+++ MATERIALS PROVIDED

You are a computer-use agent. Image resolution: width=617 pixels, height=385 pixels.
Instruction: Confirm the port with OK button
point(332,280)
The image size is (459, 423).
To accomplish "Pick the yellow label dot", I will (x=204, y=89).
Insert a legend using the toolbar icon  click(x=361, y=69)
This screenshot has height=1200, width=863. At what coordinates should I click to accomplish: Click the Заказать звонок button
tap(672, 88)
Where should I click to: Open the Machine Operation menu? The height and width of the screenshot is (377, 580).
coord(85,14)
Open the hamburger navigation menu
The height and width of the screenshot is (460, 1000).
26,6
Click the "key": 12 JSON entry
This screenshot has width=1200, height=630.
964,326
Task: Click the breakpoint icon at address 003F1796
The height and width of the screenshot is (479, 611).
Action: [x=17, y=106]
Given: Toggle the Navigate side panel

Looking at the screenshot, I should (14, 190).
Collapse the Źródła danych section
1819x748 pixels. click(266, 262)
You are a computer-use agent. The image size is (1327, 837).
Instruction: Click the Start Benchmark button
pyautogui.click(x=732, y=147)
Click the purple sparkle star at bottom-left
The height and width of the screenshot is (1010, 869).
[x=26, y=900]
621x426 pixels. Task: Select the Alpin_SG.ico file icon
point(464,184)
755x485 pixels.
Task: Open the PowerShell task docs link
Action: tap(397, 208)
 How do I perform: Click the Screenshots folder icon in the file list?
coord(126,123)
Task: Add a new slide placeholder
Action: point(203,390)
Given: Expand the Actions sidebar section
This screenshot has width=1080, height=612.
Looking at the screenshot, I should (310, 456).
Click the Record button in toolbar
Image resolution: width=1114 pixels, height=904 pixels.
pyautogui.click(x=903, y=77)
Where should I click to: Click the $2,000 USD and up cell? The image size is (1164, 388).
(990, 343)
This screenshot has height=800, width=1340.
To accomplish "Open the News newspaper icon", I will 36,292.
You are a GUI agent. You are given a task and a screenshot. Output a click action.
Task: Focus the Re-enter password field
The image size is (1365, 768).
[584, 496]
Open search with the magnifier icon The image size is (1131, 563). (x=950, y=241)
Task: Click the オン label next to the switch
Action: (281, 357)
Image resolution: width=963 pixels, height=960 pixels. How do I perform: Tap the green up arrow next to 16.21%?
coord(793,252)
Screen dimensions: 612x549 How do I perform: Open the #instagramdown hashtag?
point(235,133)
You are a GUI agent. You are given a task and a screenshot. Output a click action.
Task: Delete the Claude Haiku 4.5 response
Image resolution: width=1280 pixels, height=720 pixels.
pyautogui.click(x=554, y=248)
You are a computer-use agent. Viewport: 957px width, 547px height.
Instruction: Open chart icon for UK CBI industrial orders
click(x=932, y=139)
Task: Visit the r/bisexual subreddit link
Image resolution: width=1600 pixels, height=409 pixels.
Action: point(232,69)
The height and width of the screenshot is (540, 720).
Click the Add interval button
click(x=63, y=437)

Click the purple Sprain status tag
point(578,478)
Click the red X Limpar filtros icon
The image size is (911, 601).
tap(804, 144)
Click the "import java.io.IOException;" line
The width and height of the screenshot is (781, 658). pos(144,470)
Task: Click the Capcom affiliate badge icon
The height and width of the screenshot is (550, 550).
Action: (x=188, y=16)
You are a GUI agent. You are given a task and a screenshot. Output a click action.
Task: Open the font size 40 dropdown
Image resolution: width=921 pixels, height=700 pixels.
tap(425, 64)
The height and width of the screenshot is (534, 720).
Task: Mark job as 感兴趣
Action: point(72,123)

++++++

▶ WHAT IS NEEDED
Reproduce the records above exactly, starting with the line that contains "The image size is (1365, 768)." and ending with the last line.

▶ RESULT OF THE EXERCISE
The image size is (1365, 768).
[584, 496]
Open search with the magnifier icon The image size is (1131, 563). (x=950, y=241)
Task: Click the オン label next to the switch
Action: (281, 357)
Image resolution: width=963 pixels, height=960 pixels. How do I perform: Tap the green up arrow next to 16.21%?
coord(793,252)
Screen dimensions: 612x549 How do I perform: Open the #instagramdown hashtag?
point(235,133)
You are a GUI agent. You are given a task and a screenshot. Output a click action.
Task: Delete the Claude Haiku 4.5 response
Image resolution: width=1280 pixels, height=720 pixels.
pyautogui.click(x=554, y=248)
You are a computer-use agent. Viewport: 957px width, 547px height.
Instruction: Open chart icon for UK CBI industrial orders
click(x=932, y=139)
Task: Visit the r/bisexual subreddit link
Image resolution: width=1600 pixels, height=409 pixels.
Action: point(232,69)
The height and width of the screenshot is (540, 720).
Click the Add interval button
click(x=63, y=437)

Click the purple Sprain status tag
point(578,478)
Click the red X Limpar filtros icon
The image size is (911, 601).
tap(804, 144)
Click the "import java.io.IOException;" line
The width and height of the screenshot is (781, 658). pos(144,470)
Task: Click the Capcom affiliate badge icon
The height and width of the screenshot is (550, 550).
Action: (x=188, y=16)
You are a GUI agent. You are given a task and a screenshot. Output a click action.
Task: Open the font size 40 dropdown
Image resolution: width=921 pixels, height=700 pixels.
tap(425, 64)
The height and width of the screenshot is (534, 720).
Task: Mark job as 感兴趣
Action: point(72,123)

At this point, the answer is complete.